Android Developers Flocking to iOS
The app platform popularity pendulum has once again swung back in Apple’s favor, with developers rallying behind the company’s iOS platform more than ever.
The number of new developer project starts for Android fell from a 36 percent share in the first quarter of 2011 to a 28 percent share in the second quarter, according to new data from mobile analysis firm Flurry Analytics. Meanwhile, the number of iPhone/iPod touch project starts rose to claim a 57 percent share, up from 54 percent. At the same time, iPad project starts rose to 15 percent from 10 percent.
In other words, total iOS project starts increased to nab a 72 percent share, up significantly from the 64 percent share they had in the quarter prior. The platform is clearly winning some developer attention away from Android.

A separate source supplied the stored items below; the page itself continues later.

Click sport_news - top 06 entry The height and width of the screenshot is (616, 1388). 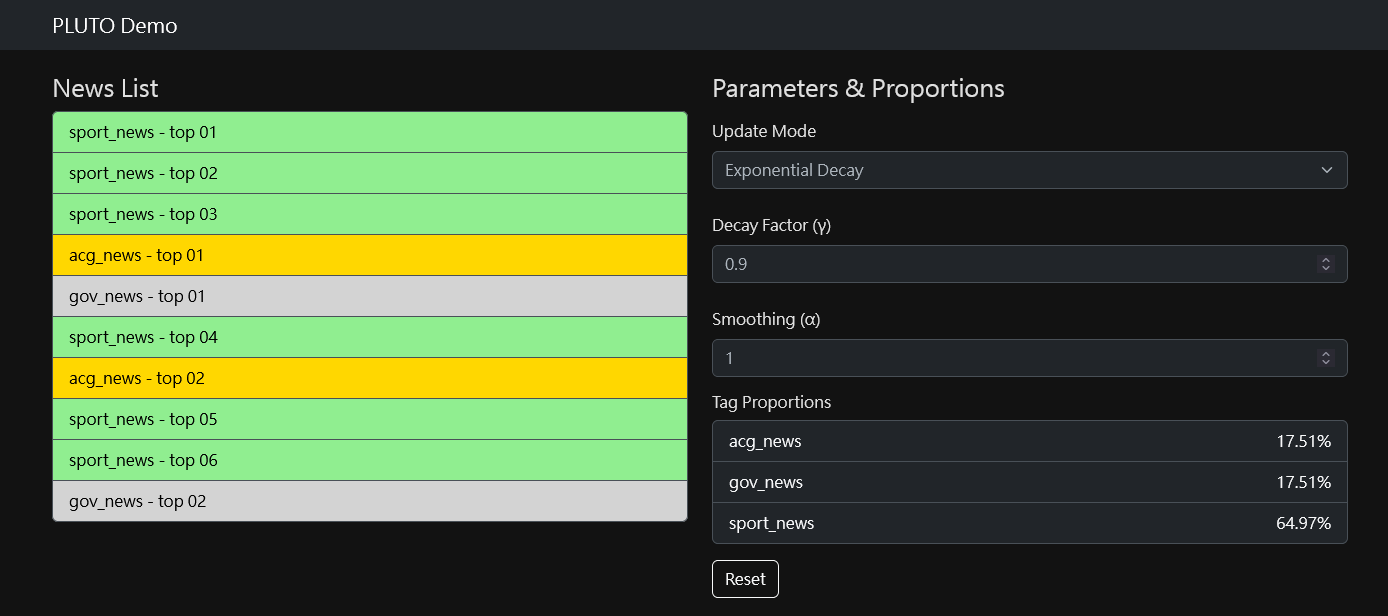[369, 460]
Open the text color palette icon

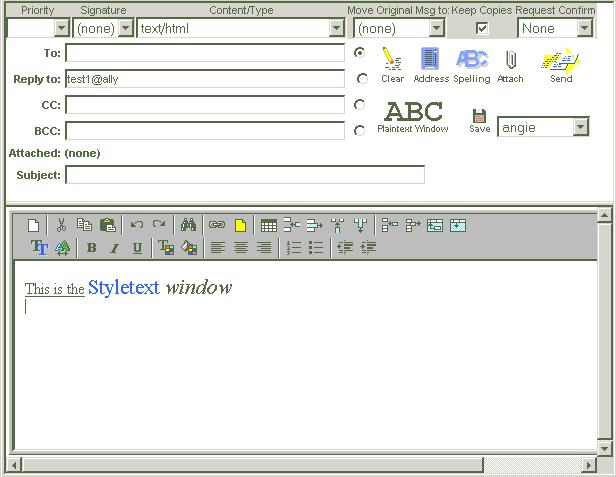(166, 248)
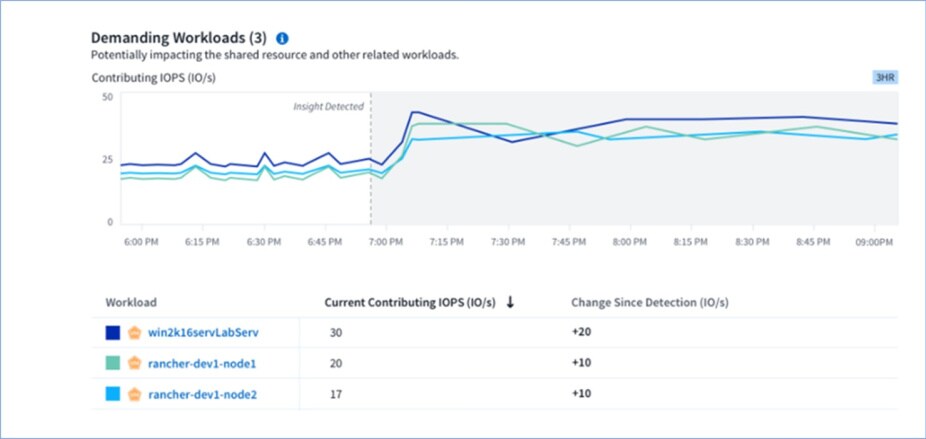Screen dimensions: 926x439
Task: Open the win2k16servLabServ workload link
Action: point(195,332)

As Flurry notes, this is the second quarter-over-quarter decline for the OS, which enjoyed steady growth throughout 2010, peaking at a 39 percent share in the fourth quarter.
So what happened?
Two things: The launch of the iPhone on Verizon and the debut of the iPad 2, which gave developers two more good reasons to focus their resources on iOS rather than Android.
“We believe that wholesale consumer acceptance and adoption of tablets, which just a year ago was questionable within the industry, is further luring developers to build for iPad instead of Android,” says Flurry’s Charles Newark-French. “… With developers pinched on both sides of the revenue and cost equation, Google must tack aggressively at this stage of the race to ensure that Apple doesn’t continue to take its developer-support wind.”